● **ABOUT THIS EXERCISE**
Repeat every one of the items below word for word.

● **EXERCISE INPUT**
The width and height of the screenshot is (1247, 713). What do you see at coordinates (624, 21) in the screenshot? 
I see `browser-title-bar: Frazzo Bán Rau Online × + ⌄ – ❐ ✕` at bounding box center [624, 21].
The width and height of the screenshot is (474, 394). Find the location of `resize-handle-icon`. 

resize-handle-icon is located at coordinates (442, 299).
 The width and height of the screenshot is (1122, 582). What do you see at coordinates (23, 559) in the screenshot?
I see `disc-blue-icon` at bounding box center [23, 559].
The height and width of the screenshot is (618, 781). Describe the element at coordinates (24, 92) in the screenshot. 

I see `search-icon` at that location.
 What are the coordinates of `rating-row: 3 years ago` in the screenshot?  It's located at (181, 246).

● **TASK RESULT**
The width and height of the screenshot is (1247, 713). What do you see at coordinates (624, 21) in the screenshot? 
I see `browser-title-bar: Frazzo Bán Rau Online × + ⌄ – ❐ ✕` at bounding box center [624, 21].
The width and height of the screenshot is (474, 394). Find the location of `resize-handle-icon`. 

resize-handle-icon is located at coordinates (442, 299).
 The width and height of the screenshot is (1122, 582). What do you see at coordinates (23, 559) in the screenshot?
I see `disc-blue-icon` at bounding box center [23, 559].
The height and width of the screenshot is (618, 781). Describe the element at coordinates (24, 92) in the screenshot. 

I see `search-icon` at that location.
 What are the coordinates of `rating-row: 3 years ago` in the screenshot?  It's located at (181, 246).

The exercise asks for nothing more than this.